Run FIO on the DC itself and see what your NTFS throughput is to this
300GB filesystem.  Use a small file, say 2GB, since the FS is nearly
full.  Post results.

Fire up the Windows CLI FTP client in a TS session DOS box and do a GET
and PUT into this filesystem share on the DC.  This will tell us if the
TS to DC problem is TCP in general or limited to SMB.  Post transfer
rate results for GET and PUT.

> This is pretty shockingly slow, and seems to clearly indicate why the
> users are so upset... 14MB/s read and 8MB/s write, it's a wonder they
> haven't formed a mob and lynched me yet!

I've never used FIO on Windows against a Windows SMB share.  And
according to Google nobody else does.  So before we assume these numbers
paint an accurate picture of your DC SMB performance, and that the CPU
burn isn't due to an anomaly of FIO, you should run some simple Windows
file copy tests in Explorer and use Netmeter to measure the speed.  If
they're in the same ballpark then you know you can somewhat trust FIO
for SMB testing.  If they're wildly apart, probably not.

> However, the truly useful information is that during the read portion of
> the test, the DC has a CPU load of 100% (no variation, just pegged at
> 100%), during the write portion, it fluctuates between 80% to 100%.

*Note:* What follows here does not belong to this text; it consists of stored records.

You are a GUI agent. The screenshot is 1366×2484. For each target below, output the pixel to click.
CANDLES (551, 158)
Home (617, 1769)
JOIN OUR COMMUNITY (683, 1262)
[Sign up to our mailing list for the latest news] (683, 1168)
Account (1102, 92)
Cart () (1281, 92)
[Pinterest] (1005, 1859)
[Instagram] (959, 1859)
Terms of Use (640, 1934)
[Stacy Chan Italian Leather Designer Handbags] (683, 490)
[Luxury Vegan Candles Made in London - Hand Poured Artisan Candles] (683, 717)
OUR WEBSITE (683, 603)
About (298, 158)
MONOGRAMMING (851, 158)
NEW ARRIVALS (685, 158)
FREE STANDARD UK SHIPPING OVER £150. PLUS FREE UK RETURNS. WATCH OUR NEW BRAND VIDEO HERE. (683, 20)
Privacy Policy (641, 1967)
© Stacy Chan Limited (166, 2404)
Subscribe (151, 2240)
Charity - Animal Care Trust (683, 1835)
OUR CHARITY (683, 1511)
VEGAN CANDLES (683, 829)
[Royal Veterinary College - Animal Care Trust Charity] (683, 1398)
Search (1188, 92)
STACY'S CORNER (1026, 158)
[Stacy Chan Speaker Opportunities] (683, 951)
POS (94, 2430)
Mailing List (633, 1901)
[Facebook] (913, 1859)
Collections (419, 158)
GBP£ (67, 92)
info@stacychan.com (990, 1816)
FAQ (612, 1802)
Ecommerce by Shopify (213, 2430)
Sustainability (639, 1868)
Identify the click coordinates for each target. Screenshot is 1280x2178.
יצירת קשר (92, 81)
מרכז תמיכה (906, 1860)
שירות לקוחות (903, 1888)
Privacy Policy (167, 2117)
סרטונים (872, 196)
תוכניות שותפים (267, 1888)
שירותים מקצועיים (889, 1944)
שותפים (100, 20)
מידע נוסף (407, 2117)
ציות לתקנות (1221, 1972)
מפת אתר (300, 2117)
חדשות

That 100% CPU is bothersome.  Turn off NTFS compression on any/all NTFS
volumes residing on SAN LUNs on the SSD array.  You're burning 100% DC
CPU at ~12MB/s data rate on the DC, so I can only assume it's turned on
for this 300GB volume.  These SSDs do on the fly compression, and very
quickly as you've seen.  Doing NTFS compression on top simply wastes cycles.

This should drop the CPU burn for new writes to the filesystem.  It
probably won't for reads, since NTFS must still decompress the existing
250GB+ of files.  If CPU drops considerably for writes but reads still
eat 100%, the only fix for this is to backup the filesystem, reformat
the device, then restore.  On the off chance that NTFS compression is
more efficient than the SandForce controller, you probably want to
increase the size of the volume before formatting.  And in fact,
Sysadmin 101 tells us never to run a production filesystem at more than
~70% capacity, so it would be smart to bump it up to 400GB to cover your
bases.

My second recommendation is to turn off the indexing service for all
these NTFS volumes as well as this will conserve CPU cycle as well.

> Extended the data drive from 279GB to 300GB (it was 90% full, now 84% full)

Growing filesystem in small chunks like this is a recipe for disaster.
 Your free space map is always heavily fragmented and is very large.
The more entries the filesystem driver must walk the more CPU you burn.
 Recall we just discussed the table walking overhead of the md/RAID
stripe cache?  Filesystem maps/tables/B+ trees are much, much larger
structures.  When they don't fit it cache we read memory, and when they
don't fit in memory (remember you "pool" problem) we must read from disk.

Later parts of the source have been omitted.